Culpa. El edificio reúne a 25 internos, todos condenados por diferentes delitos. Desde robos hasta homicidios. Llegan al último estadio de cumplimiento de su sentencia para preparase hacia la libertad. Carlos F. comparte uno de los amplios dormitorios. Bochas, tenis de mesa o partidos de fútbol forman los momentos de recreación. No hay rejas ni muros altos que impidan los desplazamientos. Carlos logró un permiso de salida laboral y cumple tareas de desmalezamiento y limpieza de espacios públicos. Trabaja de lunes a viernes, desde temprano. En el Correccional se cumple con todas las obligaciones que imponen las autoridades, que dependen del Servicio Penitenciario Nacional.

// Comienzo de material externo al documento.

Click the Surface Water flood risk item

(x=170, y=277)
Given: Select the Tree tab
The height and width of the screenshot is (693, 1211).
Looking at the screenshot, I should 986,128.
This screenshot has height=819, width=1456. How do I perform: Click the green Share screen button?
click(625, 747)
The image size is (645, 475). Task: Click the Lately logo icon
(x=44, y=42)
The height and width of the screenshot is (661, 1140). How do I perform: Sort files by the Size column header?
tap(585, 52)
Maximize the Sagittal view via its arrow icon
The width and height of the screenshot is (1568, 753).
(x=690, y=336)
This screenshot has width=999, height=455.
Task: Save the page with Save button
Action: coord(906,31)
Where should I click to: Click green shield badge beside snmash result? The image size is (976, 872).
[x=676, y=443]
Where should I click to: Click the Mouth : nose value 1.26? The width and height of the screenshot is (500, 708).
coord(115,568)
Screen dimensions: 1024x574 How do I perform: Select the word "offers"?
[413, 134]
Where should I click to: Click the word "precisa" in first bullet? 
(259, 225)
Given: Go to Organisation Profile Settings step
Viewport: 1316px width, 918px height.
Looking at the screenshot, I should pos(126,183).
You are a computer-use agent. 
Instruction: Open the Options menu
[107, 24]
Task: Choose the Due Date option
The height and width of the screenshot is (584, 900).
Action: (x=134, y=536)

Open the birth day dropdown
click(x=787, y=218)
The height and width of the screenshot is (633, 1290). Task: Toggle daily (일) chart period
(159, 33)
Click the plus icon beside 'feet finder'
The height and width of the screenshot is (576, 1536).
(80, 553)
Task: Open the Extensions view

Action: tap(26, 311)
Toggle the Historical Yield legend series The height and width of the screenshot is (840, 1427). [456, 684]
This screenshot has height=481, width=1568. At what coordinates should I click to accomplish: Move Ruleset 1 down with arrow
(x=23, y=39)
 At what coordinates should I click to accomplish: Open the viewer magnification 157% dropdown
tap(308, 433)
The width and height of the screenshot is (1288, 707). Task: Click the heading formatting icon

Carlos F. asegura que su “meta” es la libertad y poder “vivir en familia”. Desde hace tiempo recibe asistencia espiritual y acude de manera periódica a la iglesia. “Es muy bueno para mí tener un Pastor al lado mío”, confiesa. Al recordar episodios, no deja de repetir las palabras familia y hogar. Asegura que las visitas al Correccional de su mamá no lo hacen sentir bien, ya que siente culpa. “Soy yo el condenado, no ellos”, afirma. Después cuenta orgulloso que colaboró en la realización de 1000 escarapelas, que se usaron en la última celebración del Bicentenario. Al final de la entrevista dice que tiene claro que para estar bien con los demás, lo primero estar bien con un mismo. “Yo trabajo todos los días por mi libertad y por reintegrarme a la sociedad”, agrega.
Luego se despide y traspasa una doble puerta vaivén, hacia el interior. Lo espera la rutina, las obligaciones y los demás internos. En pocos minutos servirán la cena, los guardias recordarán las normas de convivencia y el cumplimiento de las normas. También, la realización de trabajos sociales para instituciones de la ciudad. A pesar de las controversias, la tarea de re inserción social sigue su curso. Algunos que un día se equivocaron trabajan por otra oportunidad, como Carlos F.